Abstract:
Subcooled boiling heat transfer is highly concerned in pressurized water reactor (PWR) research and design (R&D). Void fraction is an important parameter for neutronics/thermal-hydraulic (T-H) coupling analysis and a dominant parameter of departure from nucleate boiling (DNB). In this study, computational fluid dynamics (CFD) method was adopted to predict the void fraction in fuel assembly under subcooled boiling condition to verify the capability of two-phase flow CFD model under a wide T-H parameter range, which is a critical issue in the T-H R&D of PWR fuel assembly. The two-phase flow CFD model was based on the two-fluid model framework.
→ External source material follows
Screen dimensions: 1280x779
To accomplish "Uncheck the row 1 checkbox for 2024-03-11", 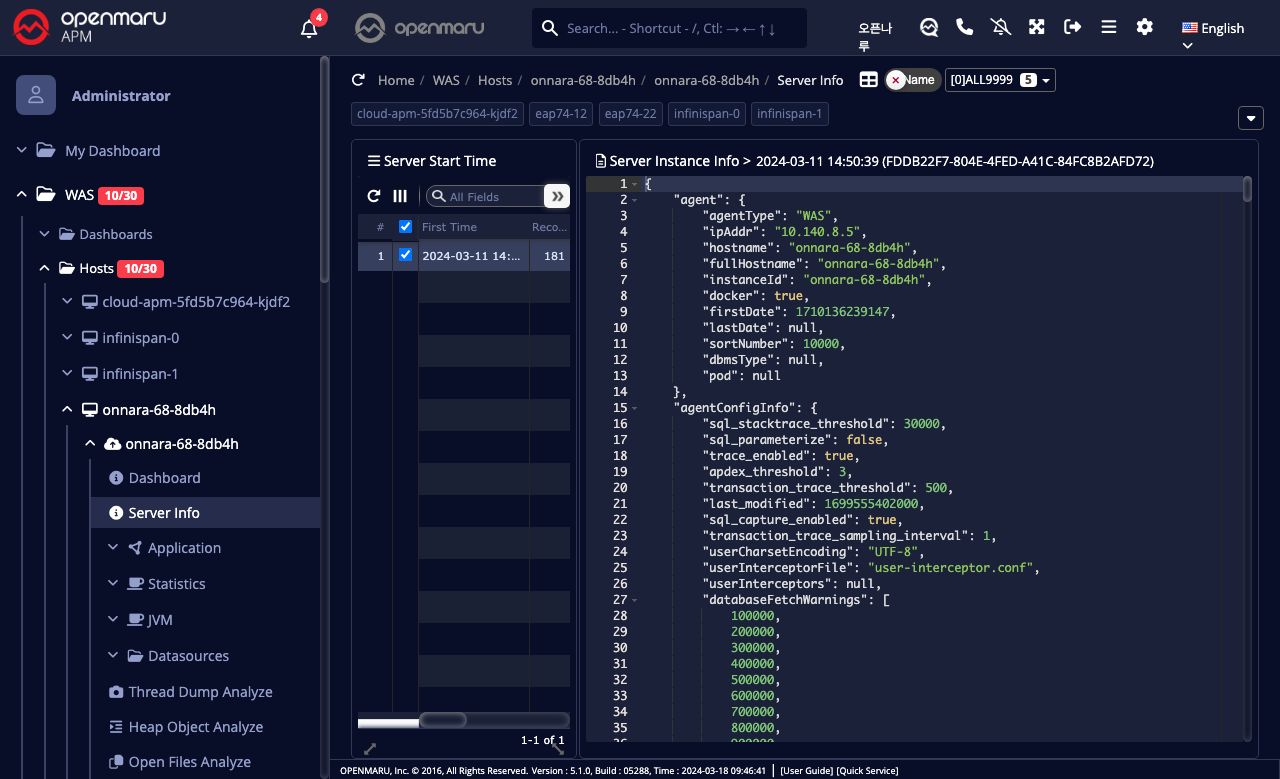I will point(405,255).
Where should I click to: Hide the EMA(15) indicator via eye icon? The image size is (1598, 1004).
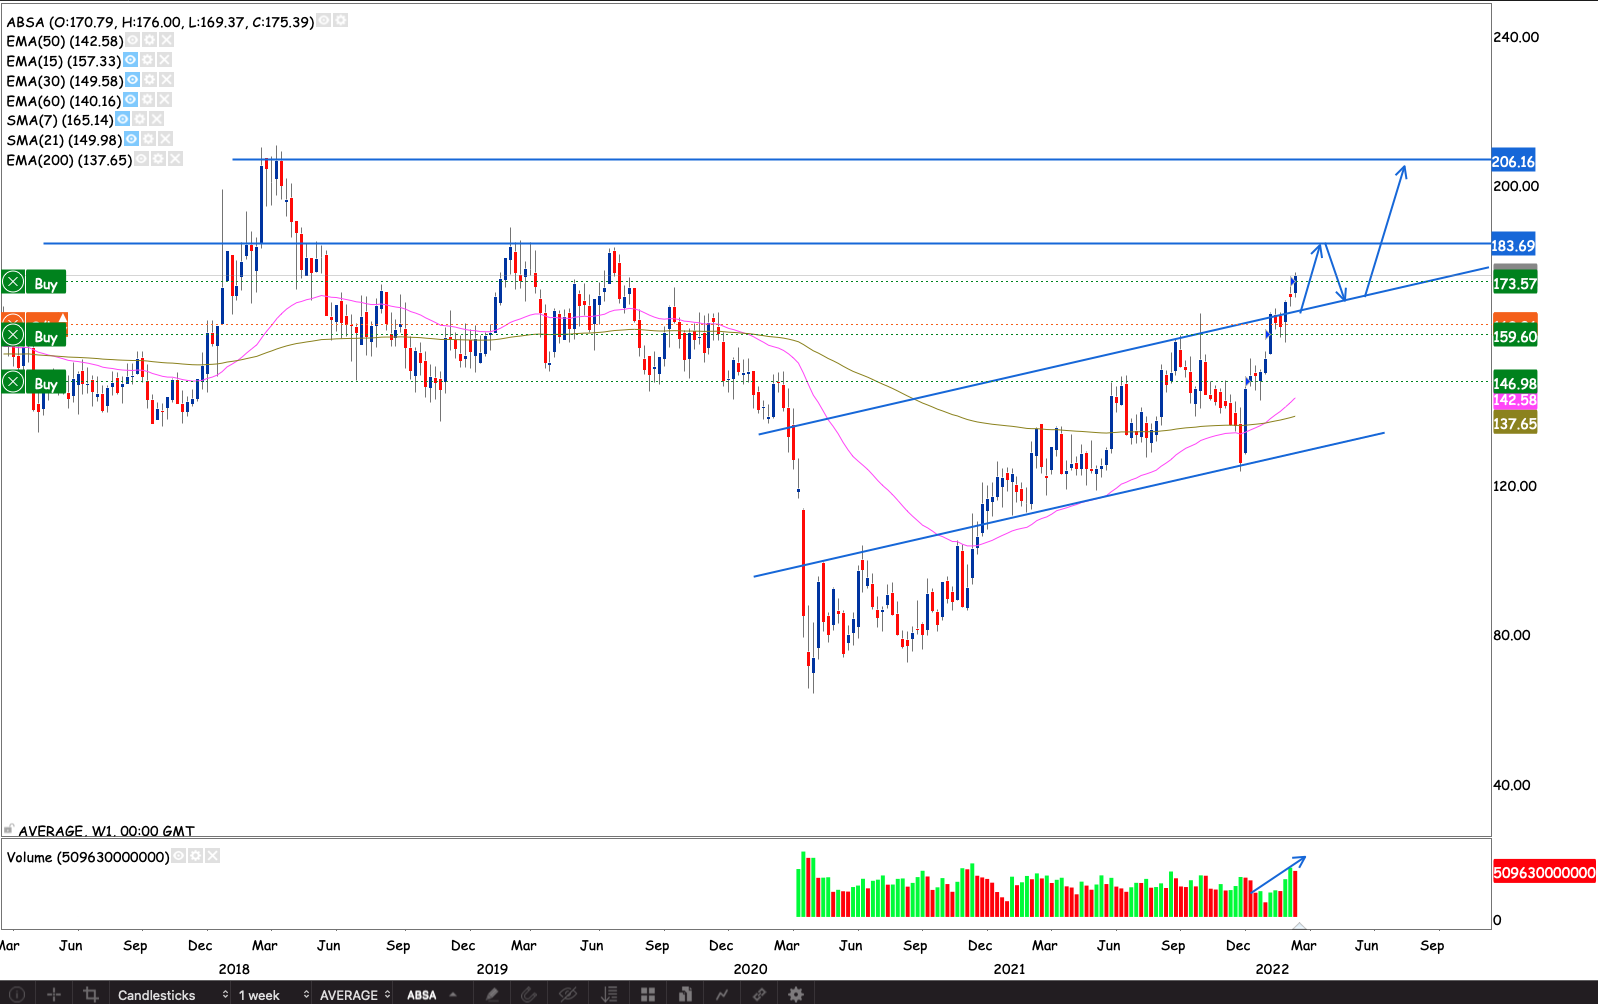[x=130, y=60]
Wall heat flux partition model with modified sub-models was used to predict subcooled boiling and void generation. Interface force and bubble breakup/coalescence models were considered. The 5×5 PSBT (OECD/NRC benchmark based on NUPEC PWR subchannel and bundle tests) fuel assembly rod bundle was simulated and its averaged void fraction measurement data of the central four subchannels were used for comparison. The B5 test serial was setup with a 5×5 full length scale bundle with uniform-axial power distribution (uniform-APD). The range of pressure, mass flux, inlet subcooling and local thermal equilibrium quality is 4.79-16.59 MPa, 555-4194 kg/(m
2·s), 17.5-117.2 K and -0.15-0.14, respectively. The comparison results show that there are 51% prediction data within the measurement uncertainty (±0.04) and 88% prediction data within 2 times of measurement uncertainty (±0.08). By implementing the two-phase flow CFD model in a wide range of T-H parameters, the prediction and measurement value are good agreement, which shows the capability of CFD method and its potential for further application.